Eyes of a Dragon and a Demon

  In many Chinese folklore, a Dragon is depicted as a bringer of luck, harbinger of prosperity. It is said that families of any mortal subjects, peasantry or nobility, is truly blessed for perhaps a lifetime.

  On the other hand, most demons enjoy the misery of their mortal preys. They are always associated to havoc and misfortune. Some of us may even curse someone who did many unpleasant things or decisions that affect us as a demon. However, not all demons are associated to evil.

  Every single one of us who live can never be absolutely good or evil. We have all taken lives before, haven't we? (Ants) That is still a sin, although it is so small that it is barely noticeable. We have all done something evil before, didn't we? Maybe unintentionally stealing extra grams of sour plums because the store clerk accidentally gave you more, or breaking someone's spectacle by 'accident'. Apologies may seem to help resolve matters sometimes, but they can never change the facts.

  On the other hand, we all have perhaps did something good (As in a deed of virtue), from donating a penny to the students involved in community services who collect money for the poor, to saving the world from certain death. No matter how many acts of benevolence or malevolence we have done, there is no absolutes.
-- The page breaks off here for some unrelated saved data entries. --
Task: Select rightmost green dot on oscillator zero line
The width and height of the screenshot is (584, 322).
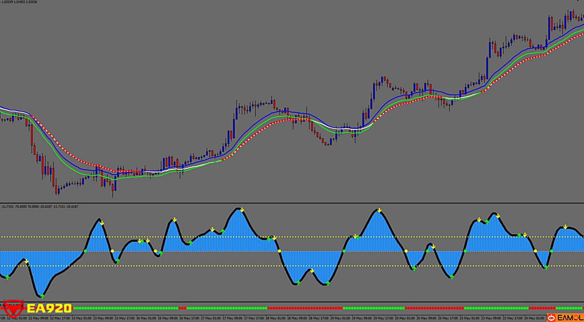Action: (551, 251)
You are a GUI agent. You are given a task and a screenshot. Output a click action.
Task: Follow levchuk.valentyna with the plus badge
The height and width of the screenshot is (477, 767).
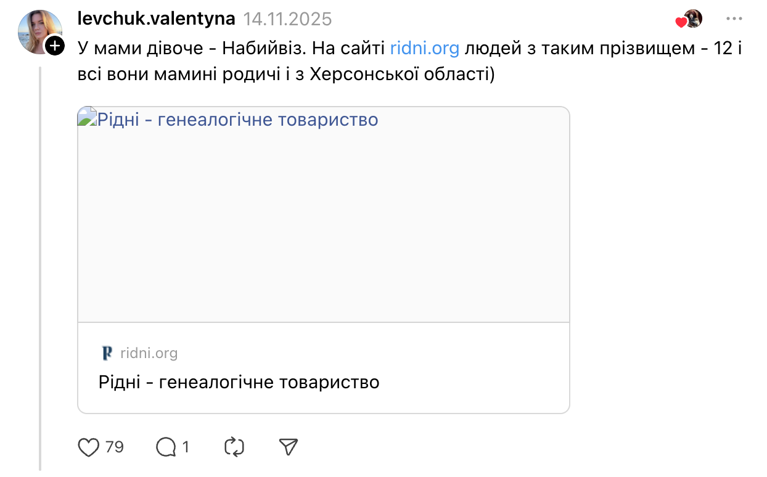coord(55,46)
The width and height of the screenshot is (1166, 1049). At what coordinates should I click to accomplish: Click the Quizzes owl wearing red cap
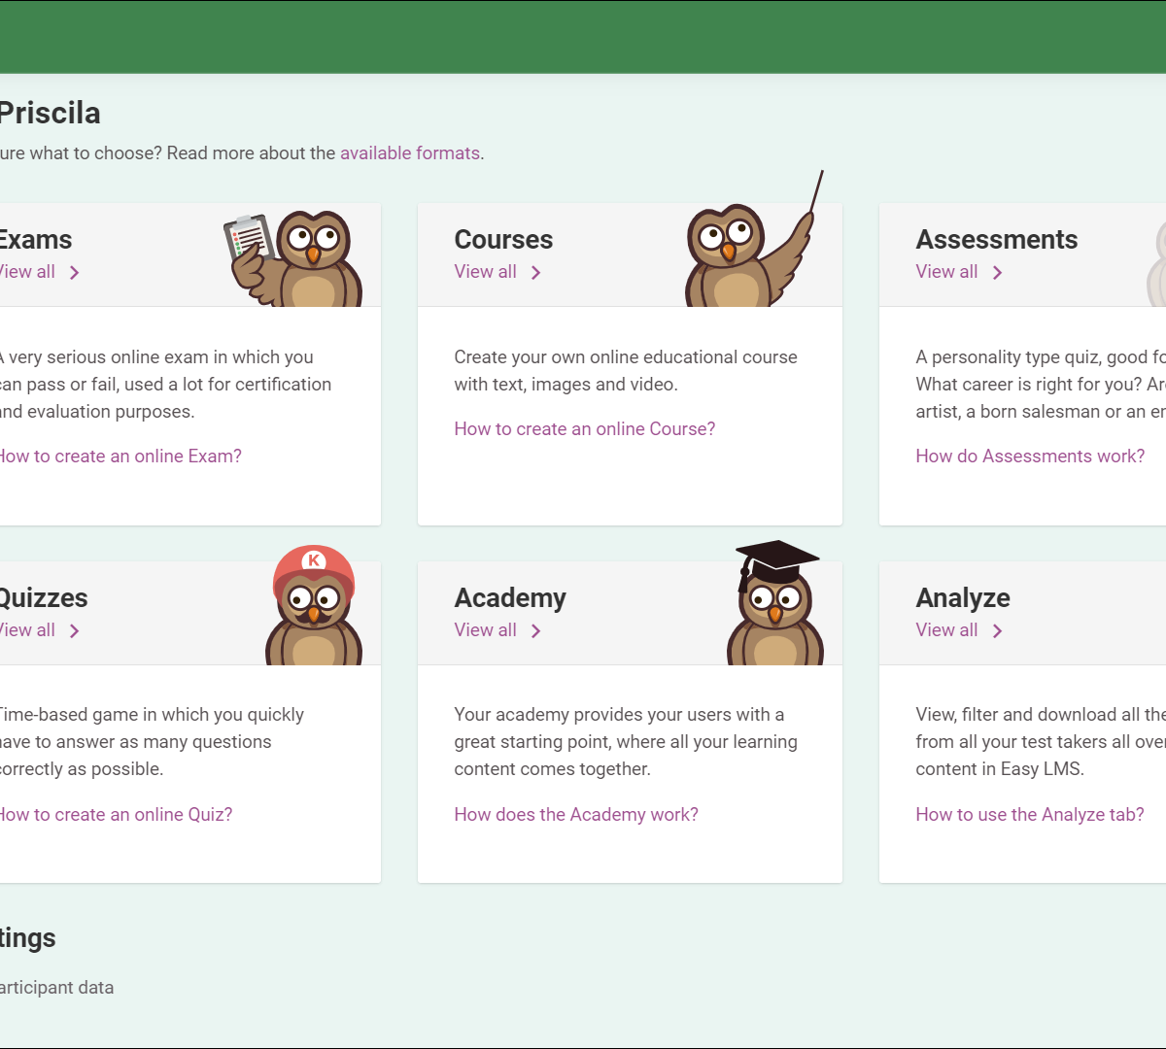[313, 607]
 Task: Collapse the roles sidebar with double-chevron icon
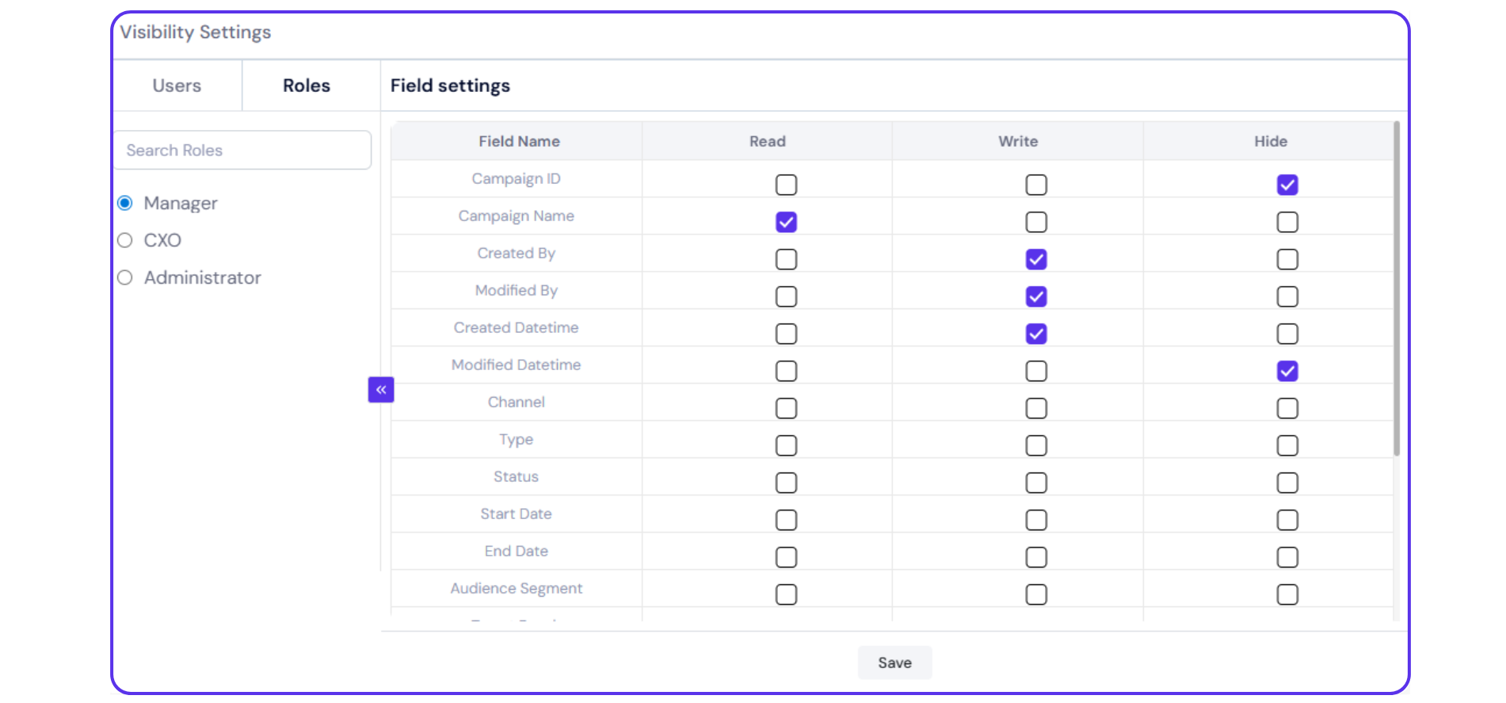coord(381,390)
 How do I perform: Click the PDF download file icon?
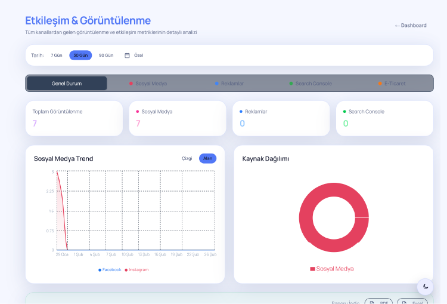click(x=372, y=303)
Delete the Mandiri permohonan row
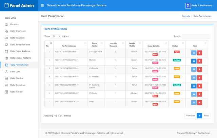The image size is (217, 138). (x=199, y=61)
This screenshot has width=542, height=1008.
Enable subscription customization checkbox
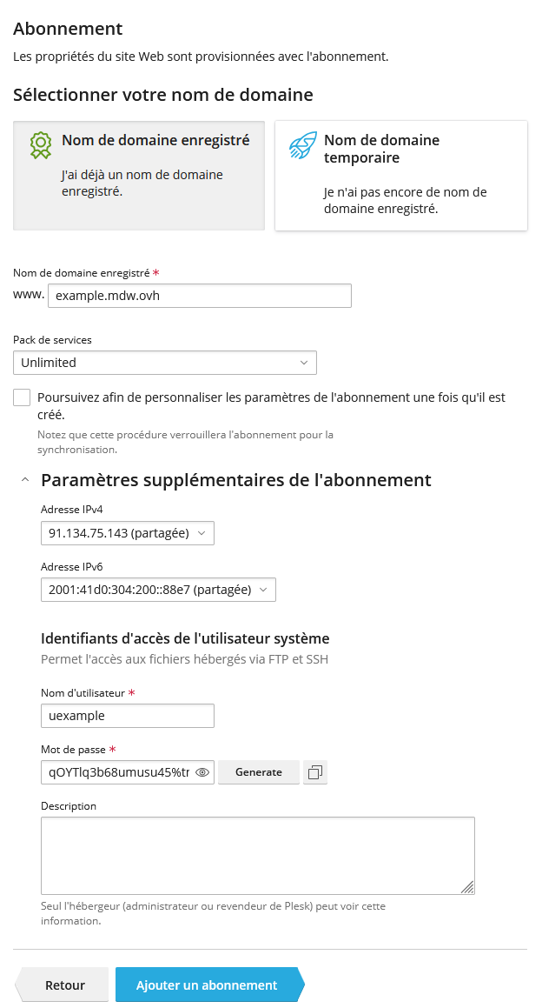point(22,397)
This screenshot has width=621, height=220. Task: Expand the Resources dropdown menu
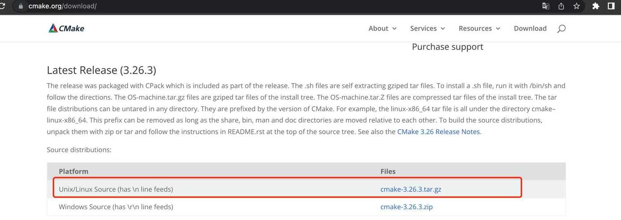point(479,28)
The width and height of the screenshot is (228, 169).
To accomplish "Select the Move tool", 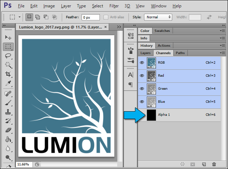I will [x=8, y=37].
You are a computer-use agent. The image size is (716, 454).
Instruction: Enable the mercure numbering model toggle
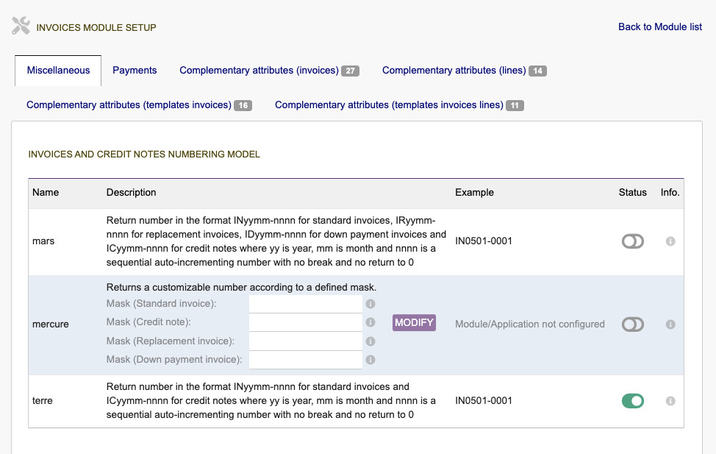tap(632, 324)
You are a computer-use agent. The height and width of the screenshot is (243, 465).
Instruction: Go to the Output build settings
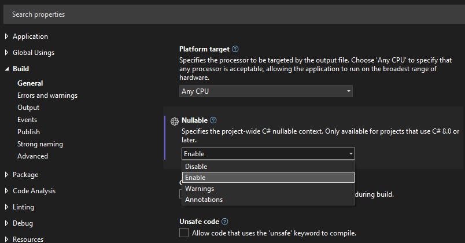point(28,108)
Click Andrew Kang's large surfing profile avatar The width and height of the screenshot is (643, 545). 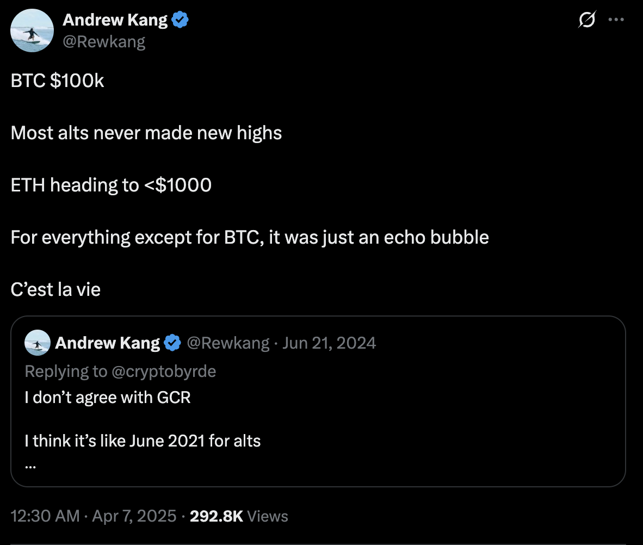pos(32,32)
  For me, Bildungsroman certainly played a part in my... Statistics page, shall we say. If you ask me how many evil things I have done in my life, I cannot count. I did many things I actually regret doing. I am sure I did many things that had hurt others' feelings, even without me knowing. I can easily name one which only happened a few days ago. But then, I don't think I wanna...

  Ask me what good have I ever done in my life, I can name a few but not all. That is because unlike the acts of evil which I was actually 'blind' to, like many of you, I take pride in my deeds of virtue. Let me see... I did some community services with a few colleagues for the needy residents without expecting anything in return. I stood up for my buddies when they got into trouble. The best thing I have ever done, although not exactly a deed of virtue, is to stand up for myself and act with this almost-shameless courage, which was what I did in Secondary Two when I was able to muster my courage to start a conversation with someone special.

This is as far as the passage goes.